Una pregunta separada es si las indicaciones de texto en sí mismas pueden protegerse con derechos de autor. En general, la oficina comparó las indicaciones con «instrucciones» que transmiten ideas sin policías, pero reconoció que algunas particularmente creativas podrían incluir «elementos expresivos». Sin embargo, esto no se traduce en el trabajo que producen siendo protegido.
La oficina de derechos de autor no descartó el potencial para que esto cambie si la tecnología evoluciona. «En teoría, AI Systems podría algún día permitir a los usuarios ejercer tanto control sobre cómo su expresión se refleja en una salida que la contribución del sistema se volvería memoria o mecánica», dice el informe. Pero a partir de ahora, no parece que «determine adecuadamente los elementos expresivos producidos o controlen cómo el sistema los traduce en una salida».

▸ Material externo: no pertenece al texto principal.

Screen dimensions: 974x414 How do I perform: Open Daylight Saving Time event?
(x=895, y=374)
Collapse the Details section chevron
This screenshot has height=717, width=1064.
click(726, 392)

Este documento es parte de un mayor esfuerzo de la oficina de derechos de autor Para aclarar las preguntas de la política e identificar brechas legales alrededor de la IA, comenzando con un informe de julio de 2024 Fomentar nuevas leyes de Deepfake. La Oficina luego planea emitir un tercer y último informe sobre sus hallazgos sobre «las implicaciones legales de capacitar a los modelos de IA en trabajos con derechos de autor».